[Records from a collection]
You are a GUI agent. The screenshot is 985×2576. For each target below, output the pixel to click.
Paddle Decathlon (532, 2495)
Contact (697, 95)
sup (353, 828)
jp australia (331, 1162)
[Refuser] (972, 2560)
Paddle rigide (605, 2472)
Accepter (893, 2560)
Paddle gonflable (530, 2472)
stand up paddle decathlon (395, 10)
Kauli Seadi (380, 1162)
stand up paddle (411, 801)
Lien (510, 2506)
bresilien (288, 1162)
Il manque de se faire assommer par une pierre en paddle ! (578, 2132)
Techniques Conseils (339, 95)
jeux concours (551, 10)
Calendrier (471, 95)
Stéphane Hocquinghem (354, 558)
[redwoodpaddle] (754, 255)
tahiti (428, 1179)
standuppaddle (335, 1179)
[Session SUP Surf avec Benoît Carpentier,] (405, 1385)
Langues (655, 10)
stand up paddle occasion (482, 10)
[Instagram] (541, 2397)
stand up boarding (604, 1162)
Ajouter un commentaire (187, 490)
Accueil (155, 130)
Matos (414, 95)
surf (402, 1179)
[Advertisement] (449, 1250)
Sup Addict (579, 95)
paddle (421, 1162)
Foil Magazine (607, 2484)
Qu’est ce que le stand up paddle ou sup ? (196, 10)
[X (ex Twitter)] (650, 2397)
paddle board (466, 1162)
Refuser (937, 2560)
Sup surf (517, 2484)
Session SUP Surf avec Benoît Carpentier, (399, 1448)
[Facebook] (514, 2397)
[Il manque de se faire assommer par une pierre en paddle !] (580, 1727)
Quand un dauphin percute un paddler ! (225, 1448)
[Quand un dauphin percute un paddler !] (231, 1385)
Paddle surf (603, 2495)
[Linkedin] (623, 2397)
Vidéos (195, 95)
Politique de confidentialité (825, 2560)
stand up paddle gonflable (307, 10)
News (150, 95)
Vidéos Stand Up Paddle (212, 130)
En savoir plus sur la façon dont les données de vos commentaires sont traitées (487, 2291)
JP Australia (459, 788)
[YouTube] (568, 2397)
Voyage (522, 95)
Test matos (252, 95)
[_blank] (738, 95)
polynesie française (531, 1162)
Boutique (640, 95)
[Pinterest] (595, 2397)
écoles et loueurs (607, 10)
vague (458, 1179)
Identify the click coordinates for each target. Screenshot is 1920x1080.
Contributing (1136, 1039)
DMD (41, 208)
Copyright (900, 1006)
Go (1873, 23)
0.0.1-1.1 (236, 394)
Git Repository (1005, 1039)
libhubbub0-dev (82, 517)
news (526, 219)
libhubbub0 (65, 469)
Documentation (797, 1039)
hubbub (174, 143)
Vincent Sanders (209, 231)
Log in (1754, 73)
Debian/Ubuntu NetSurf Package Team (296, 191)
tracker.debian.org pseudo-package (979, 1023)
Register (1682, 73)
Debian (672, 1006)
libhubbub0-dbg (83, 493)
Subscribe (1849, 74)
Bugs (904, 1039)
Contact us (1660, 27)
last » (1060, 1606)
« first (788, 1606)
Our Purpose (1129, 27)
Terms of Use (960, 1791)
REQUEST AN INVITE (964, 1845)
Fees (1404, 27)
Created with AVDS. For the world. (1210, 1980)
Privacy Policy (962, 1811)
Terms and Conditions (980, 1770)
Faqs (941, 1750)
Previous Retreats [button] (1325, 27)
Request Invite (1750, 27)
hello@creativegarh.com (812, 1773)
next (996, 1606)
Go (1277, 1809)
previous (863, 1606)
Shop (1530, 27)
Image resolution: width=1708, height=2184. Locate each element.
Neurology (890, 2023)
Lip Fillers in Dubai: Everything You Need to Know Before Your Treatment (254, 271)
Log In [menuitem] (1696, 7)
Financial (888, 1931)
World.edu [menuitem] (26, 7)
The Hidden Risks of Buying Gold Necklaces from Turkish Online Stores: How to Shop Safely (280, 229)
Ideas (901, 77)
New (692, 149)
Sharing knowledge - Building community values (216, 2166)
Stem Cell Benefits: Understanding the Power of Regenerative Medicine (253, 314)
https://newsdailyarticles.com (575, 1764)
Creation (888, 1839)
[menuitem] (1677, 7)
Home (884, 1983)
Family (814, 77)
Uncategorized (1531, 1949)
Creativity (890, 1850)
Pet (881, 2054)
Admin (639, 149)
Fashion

● About this task
Using the records above, output exactly the lines from the first through the line that contains "[Facebook] (514, 2397)", with both of those included.

● Answer section
You are a GUI agent. The screenshot is 985×2576. For each target below, output the pixel to click.
Paddle Decathlon (532, 2495)
Contact (697, 95)
sup (353, 828)
jp australia (331, 1162)
[Refuser] (972, 2560)
Paddle rigide (605, 2472)
Accepter (893, 2560)
Paddle gonflable (530, 2472)
stand up paddle decathlon (395, 10)
Kauli Seadi (380, 1162)
stand up paddle (411, 801)
Lien (510, 2506)
bresilien (288, 1162)
Il manque de se faire assommer par une pierre en paddle ! (578, 2132)
Techniques Conseils (339, 95)
jeux concours (551, 10)
Calendrier (471, 95)
Stéphane Hocquinghem (354, 558)
[redwoodpaddle] (754, 255)
tahiti (428, 1179)
standuppaddle (335, 1179)
[Session SUP Surf avec Benoît Carpentier,] (405, 1385)
Langues (655, 10)
stand up paddle occasion (482, 10)
[Instagram] (541, 2397)
stand up boarding (604, 1162)
Ajouter un commentaire (187, 490)
Accueil (155, 130)
Matos (414, 95)
surf (402, 1179)
[Advertisement] (449, 1250)
Sup Addict (579, 95)
paddle (421, 1162)
Foil Magazine (607, 2484)
Qu’est ce que le stand up paddle ou sup ? (196, 10)
[X (ex Twitter)] (650, 2397)
paddle board (466, 1162)
Refuser (937, 2560)
Sup surf (517, 2484)
Session SUP Surf avec Benoît Carpentier, (399, 1448)
[Facebook] (514, 2397)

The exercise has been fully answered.